The same relationship (called the inverse cubic pattern) characterizes the number of daily trades. A similar power law (the inverse half-cubic pattern) describes the number of shares traded each day.
For instance, if 100,000 shares of Apple stock were traded on 512 days during a certain period, then you can predict that there would be 64 days when 400,000 shares of Apple stock were traded, and eight days when 1,600,000 shares of Apple stock were traded, and one day when 6,400,000 shares of Apple stock were traded.

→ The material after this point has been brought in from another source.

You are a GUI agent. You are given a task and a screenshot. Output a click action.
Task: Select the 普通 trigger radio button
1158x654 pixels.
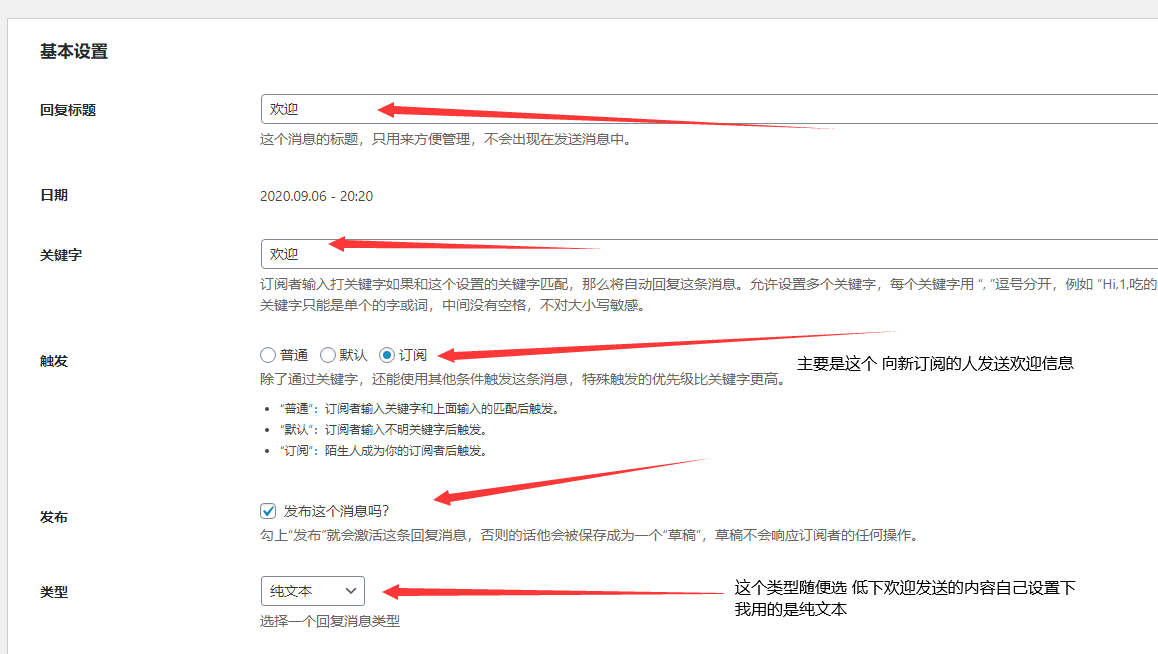point(268,355)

To understand these patterns, the scientists looked at the size of large traders, such as mutual funds with more than $100 million in assets. They found that their size also follows a power law. The number of funds that manage $1 billion is twice the number of funds with $2 billion, which in turn is twice the number of funds with $4 billion, and so on. (This pattern is called Zipf's Law, named after linguist George Kingsley Zipf, who in the 1930s found the statistical pattern in the frequency of word use in languages.)
The scientists prove that the patterns in daily trades, returns and volume are generated by the actions of large market participants when they trade stock under time pressure. Stocks traded under time pressure by mutual funds cause stock prices to change; these actions are enough to generate these patterns.
Hence, a lot of the large movements of the market, such as the days of small "crashes" when prices seem to move for no good reason, can ultimately be traced back to the behavior of some very large players.
Markets Offer Mountains of Data
Physicists Stanley, Gopikrishnan and Plerou had previously described the power law in stock price fluctuations in a paper published four years ago. Gabaix, an economist whose research focuses on power laws and irrational behavior, teamed up with them to apply the laws to stock volume and number of trades, and to find an explanation for the patterns.
"We did not expect our findings to be of this magnitude. Usually in physics your research fine-tunes someone else's findings; you don't find something totally new," said Stanley, whose own research focuses on complex systems in nature, including medical problems like Alzheimer's. He said the physicists began looking at the stock market data because it was there.
"For most science, you have to create the data. But here was a complex system where the data was just sitting there," he said.
Gabaix and the BU research team analyzed about 100 million transactions from the world financial markets--all the transactions from 1994-96--and discovered the mathematical pattern hidden in the data.
The National Science Foundation and the Russell Sage Foundation funded the research.